Four stocks are making big moves in the wrong direction today, which should certainly be cause for concern for investors. Let’s find out why these stocks are taking a dive this morning and whether there could be some merit in grabbing them on the dip based on the sentiment held for them by the best money managers in the world.
Altisource Asset Management Corp (NYSEMKT:AAMC)
- Elite Investors with Long Positions (as of June 30): 5
- Aggregate Value of Elite Investors’ Holdings (as of June 30): $67.18 Million
- Percentage of Shares Owned by Elite Investors (as of June 30): 20.90%
We’ll start with Altisource Asset Management Corp (NYSEMKT:AAMC), which has fallen by 14.29% in morning trading. The poor performance comes on the heels of two consecutive strong trading sessions for the stock, which saw it rise by a total of just under 30% during that time. As such, the action today could simply be a small pullback after the robust gains of the previous two days, as there is no notable news concerning the stock today.
Investors are doubtlessly wondering where the bottom is for Altisource Asset Management Corp (NYSEMKT:AAMC), which has fallen by nearly 90% this year. The asset management company primarily advises Altisource Residential Corp (NYSE:RESI), an REIT focused on single-family rental properties, its portfolio of which Altisource Asset is working to grow. Altisource Residential Corp (NYSE:RESI) has also struggled of late, hitting a 52-week low on October 1. The performance of Altisource Asset has been a blow to Christian Leone’s Luxor Capital Group, which held the majority of the shares, 397,665 to be precise, collectively held by the five funds in our database which had long positions in the stock on June 30.

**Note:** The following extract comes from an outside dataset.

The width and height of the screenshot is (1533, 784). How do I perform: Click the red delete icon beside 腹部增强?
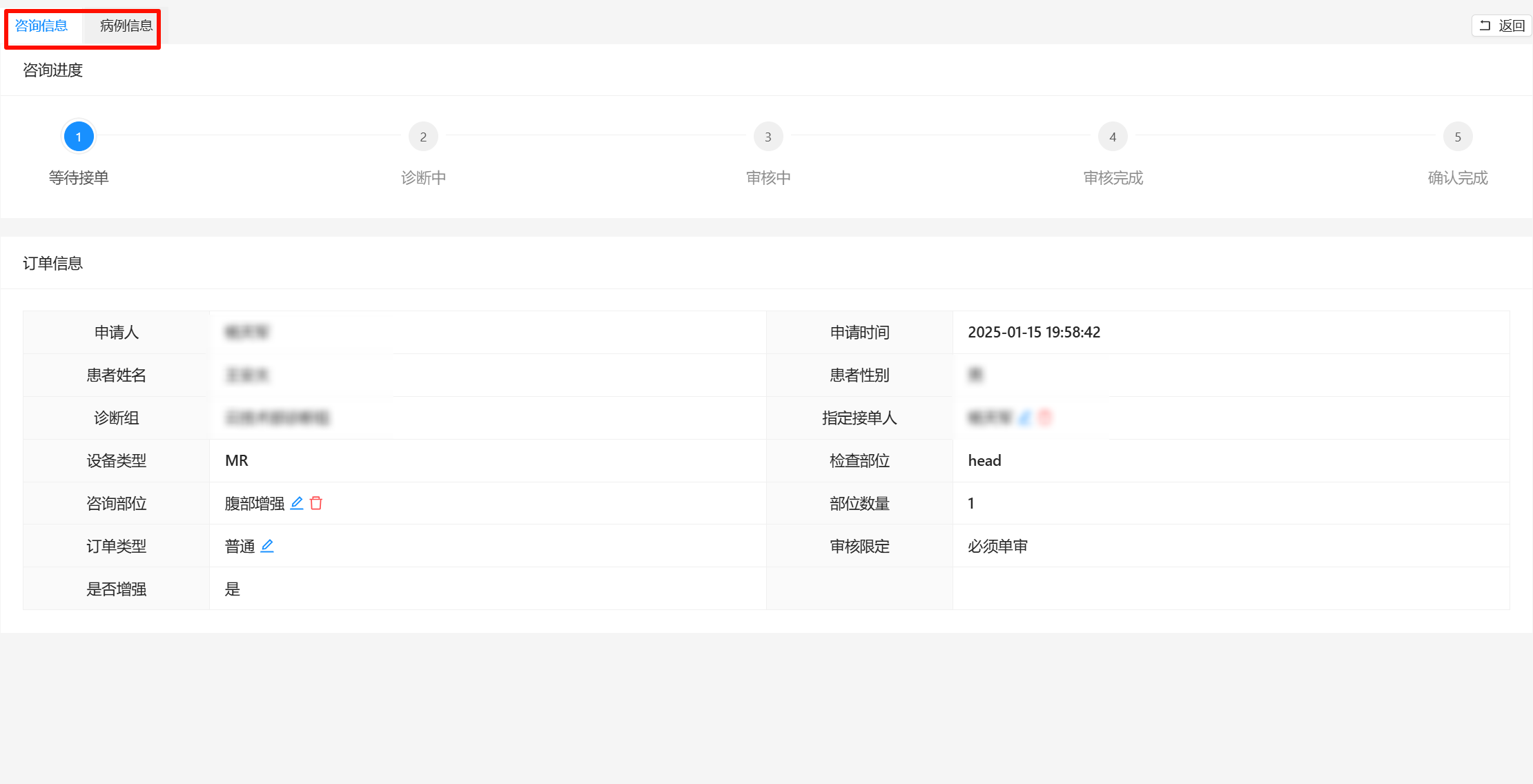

Whether elite hedge funds collectively like a stock or not is an important metric to consider, as these large investors show a great level of skill and expertise when it comes to picking stocks. Over the last few years equity hedge funds have trailed the market by a large margin, but that’s mostly due to their hedging and short positions, which perform poorly in a bull market. Their long positions performed far better, especially their small-cap picks, which have the potential to beat the market by 95 basis points per month on average, as our backtests showed. Our small-cap strategy involves imitating a portfolio of the 15 most popular small-cap picks among hedge funds and it has returned 102% since August 2012, beating the S&P 500 ETF (SPY) by over 53 percentage points (read more details here).
MiMedx Group Inc (NASDAQ:MDXG)
- Elite Investors with Long Positions (as of June 30): 22
- Aggregate Value of Elite Investors’ Holdings (as of June 30): $65.64 Million
- Percentage of Shares Owned by Elite Investors (as of June 30): 5.20%
Shares of MiMedx Group Inc (NASDAQ:MDXG) are down by 6.5% today, with the drop also coming on the heels of a strong trading session yesterday, when they gained about 4.6%. MiMedx announced its third quarter results yesterday, which included record revenue of $49 million, a 46% increase year-over-year. It was also the 16th consecutive quarter that the medical device maker has met or exceeded its revenue guidance. However, it also announced a $50 million Senior Secured Credit Facility, greater details of which were divulged in an 8-K filing with the SEC this morning, which may have prompted the pullback. The deal includes a $5 million swing line sub-facility and a $10 million letter of credit sub-facility, with the maturity date of the revolving credit facility dated October 12, 2018.
MiMedx Group Inc (NASDAQ:MDXG) was the least popular stock covered in this article among the investors we track, at least in terms of the percentage of shares they held. MiMedx Group is nonetheless found in the portfolios of a number of healthcare investors that we follow, including Justin John Ferayorni’s Tamarack Capital Management and James A. Silverman’s Opaleye Management.